As for the crowds, Ash says: "They sure did love the fast stuff! When you play in a band with the same people for a while, you get to know them, as people, like a lover or marriage. This translates to playing, but you can never talk about it at the time, hey it's too fucking loud! You know how the other guys breathe, you can tell how they’re feeling from the first few bars…it's going to be a good gig tonight! It flows into this melting pot of intuitive energy. Being a good player is not about not making mistakes, it's about a quick recovery from them or turning it into something else. When all the players can lock into the downstroke and deliver the energy, have the power and give it to the audience, people absorb it and they have an emotional response to the music. On a good night that's what we did - we rocked. That’s what I like when I see a band, and I still see many. The Kelpies rocked and people loved it."
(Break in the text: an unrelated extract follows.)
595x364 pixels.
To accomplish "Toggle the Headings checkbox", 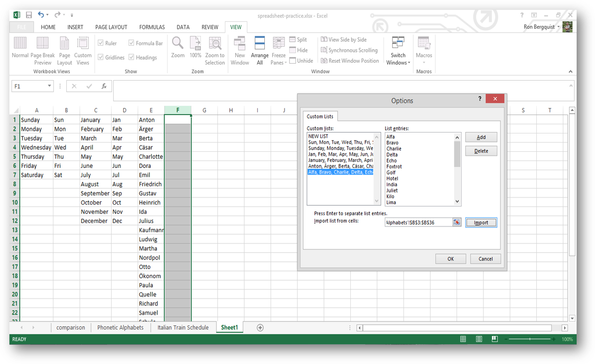I will 131,58.
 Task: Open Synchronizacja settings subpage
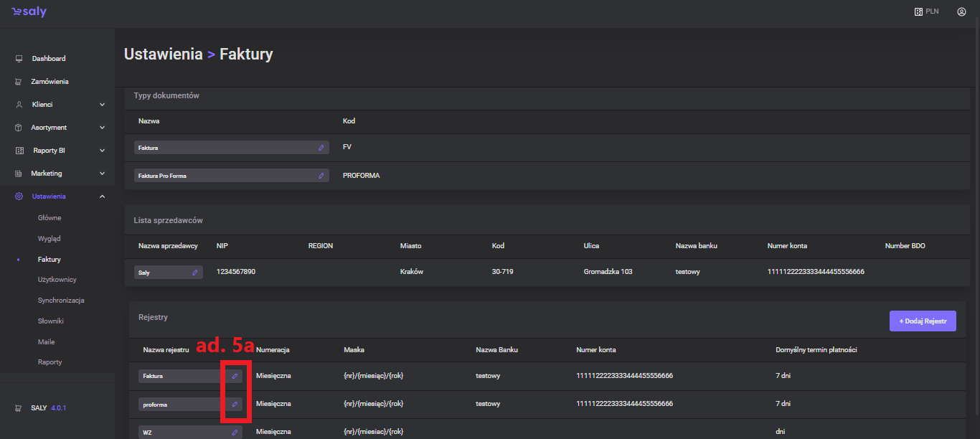tap(61, 301)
"After the Kelpies finished Mark and Con started Soggy Porridge. Mark rang me up at Redfern and asked me to join. I was shooting up all the time by now and had caught hepatitis. What a sight! I had bleached blonde hair and bright yellow skin. The local koorie kids in Redfern thought I was the weirdest thing they had seen. I did about 10 gigs with them and bowed out before I was kicked out. I went on to shoot up and hang in my room for 6 years until I went to this hippie/surfie rehab up the north coast of New South Wales where I got off the gear. I waited about a year before I started playing again and have been pretty active since 1988."
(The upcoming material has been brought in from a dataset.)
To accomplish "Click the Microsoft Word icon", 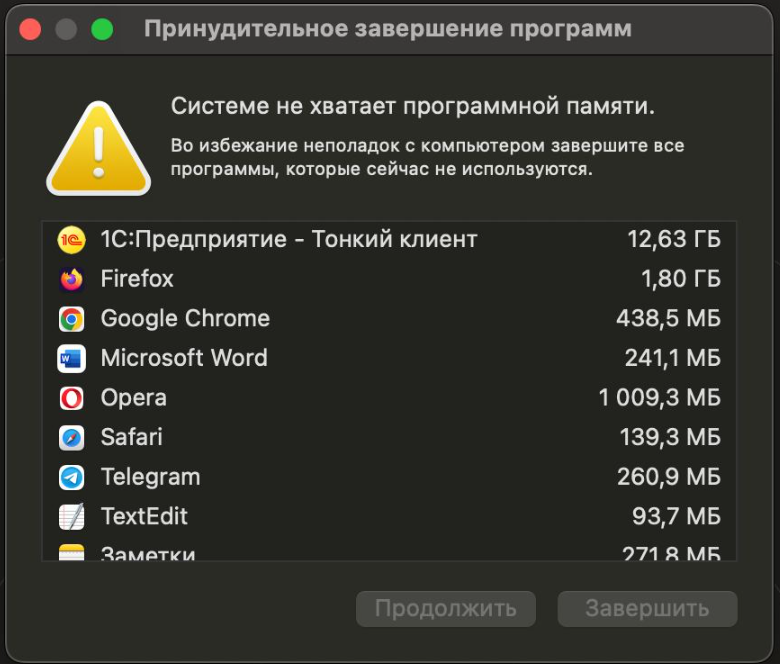I will click(x=72, y=358).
"Jim's in Darwin. He did ring me and Brian once and said he wanted to play some music again. He had another bout with cancer, and they peeled his face off like Hannibal Lecter and cut some cancer out of his brain. He was pretty fucked out by it and playing music helped him last time he said so he wanted to play some more. After a week or so I rang his place and his brother answered and said he went back to Darwin, I guess he's still up there."
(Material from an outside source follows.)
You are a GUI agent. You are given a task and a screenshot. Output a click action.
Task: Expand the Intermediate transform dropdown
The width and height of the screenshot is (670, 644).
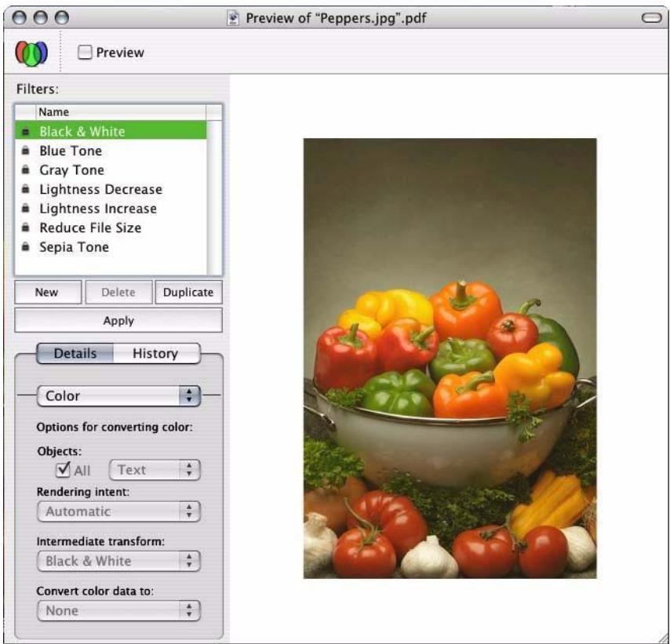click(119, 561)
"Mark lives down the coast and started up a blues band, but I heard it split up. He's doing a lot of surfing and pisses off overseas to surf. Post Kelpies he had a band called the Candy Harlots that he sang in. They were very popular for a while in Sydney and I saw them a few times. When Guns and Roses came out I thought they were a nice clean rip-off of the Harlots."

"The only member I see regularly is Brian. We are very close and visit each other with kids. He has a wonderful family and an international business. He comes and checks out the bands I'm in from time to time and lends me his gear from under the bed when I record. He plays me songs he writes every now and then. He is a great song writer, and any feeling he has goes straight down his arms through his hands into and through the guitar. He really taps into energy. He is also an extremely good painter, but mainly he tells me about his work and taking over the world via his computer."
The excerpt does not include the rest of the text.